* Check your understanding:
1 – Using the interview with Joe Hoare below, decide whether each statement agrees with it: (a) Hoare spent 20 years managing forest operations before his current work; (b) Hoare's first remembered conscious thought came when he was 21; (c) the letter writer reports following instructions to smile first thing every morning and last thing at night. Answer yes or no for each and quote the words that settle it.
2 – Reproduce the passage of the interview with Joe Hoare between "What profession or" and "at night. Wonderful!", inclusive.

* Source text:
+ + + +
Humor and Health – Interview with Laughter Facilitator Joe Hoare

This week we had the honor to interview laughter workshop facilitator and humor healer extraordinaire, Joe Hoare.

Mr. Hoare has been helping people make positive change through laughter workshops, seminars, and keynote speaking. He is also the creator of the UK’s Laughter Facilitation course.

What made you decide to be a facilitator of laughter therapy?

It works. It works for me. It works for others.

My first remembered original conscious thought (when I was 16) was that I wanted to help people. My own journey followed (suicide attempts; insomnia and breakdown; spiritual catharsis) until I had sufficiently little ‘unfinished business’ and was able to responsibly help others.

What profession or line of work were you in prior to this?

My previous career was 20 years managing forest operations. However, the last 10 years I was freelance and also started a stress management business which fed directly into Quantum Laughter, my current work.

Can you share any examples in your life (or the life of someone you know) when humor or laughter helped get you (or he/she) through some hard times?

Hi Joe,
I just wanted to let you know how I have been getting on since I came to the last Laughter Club meeting in September. I have been following your instructions to smile first thing every morning and last thing at night. Wonderful!

I have to say that I have felt a real change in me. My face seems lighter and I feel more positive.
Last week whilst reading the news on Bristol hospital Radio my fellow news-reader read a funny story and I laughed until I cried and neither of us could finish the news through constant giggling. I do not remember the last time that I laughed that much and I wanted to thank you for giving me courage to laugh out loud again.
+ + + +
* Source material:
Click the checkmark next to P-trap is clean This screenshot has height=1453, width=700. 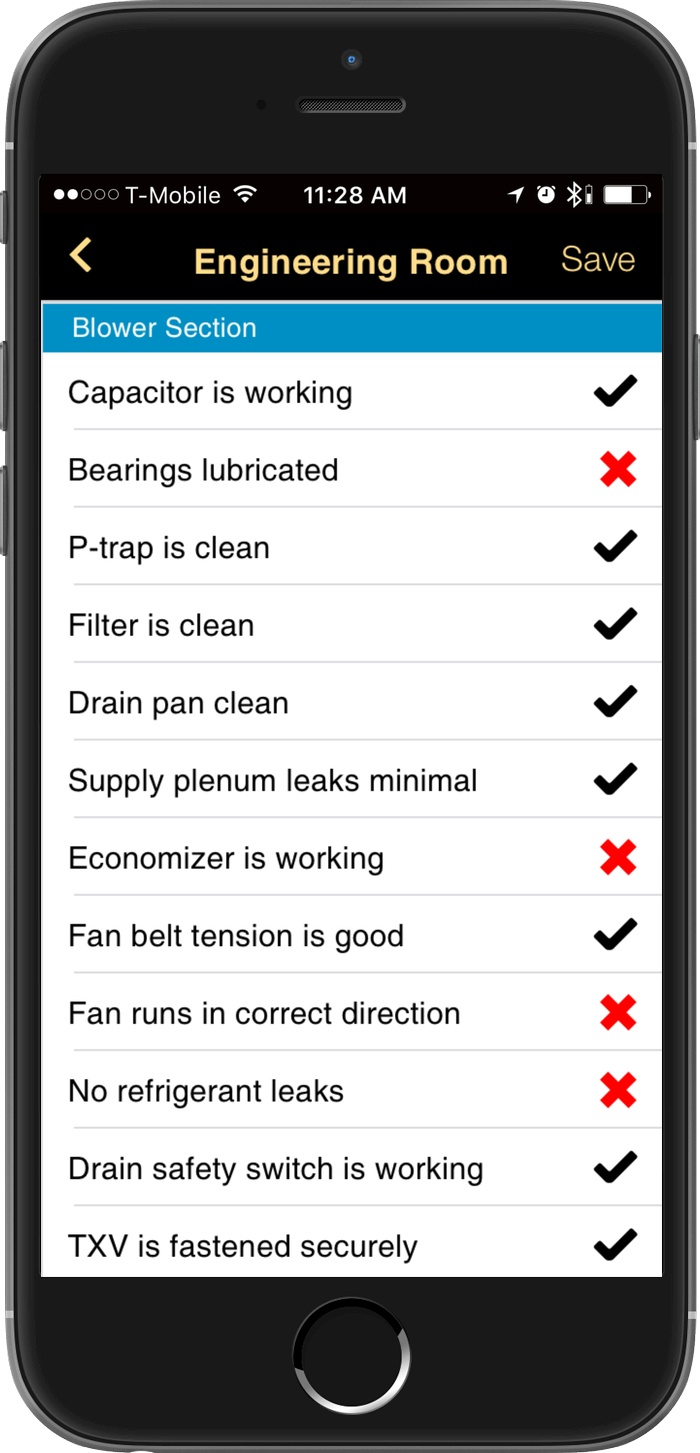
+ + + +
* Outputs by task:
1 –
(a) Yes: "My previous career was 20 years managing forest operations."
(b) No: "My first remembered original conscious thought (when I was 16) was that I wanted to help people."
(c) Yes: "I have been following your instructions to smile first thing every morning and last thing at night."

2 –
What profession or line of work were you in prior to this?

My previous career was 20 years managing forest operations. However, the last 10 years I was freelance and also started a stress management business which fed directly into Quantum Laughter, my current work.

Can you share any examples in your life (or the life of someone you know) when humor or laughter helped get you (or he/she) through some hard times?

Hi Joe,
I just wanted to let you know how I have been getting on since I came to the last Laughter Club meeting in September. I have been following your instructions to smile first thing every morning and last thing at night. Wonderful!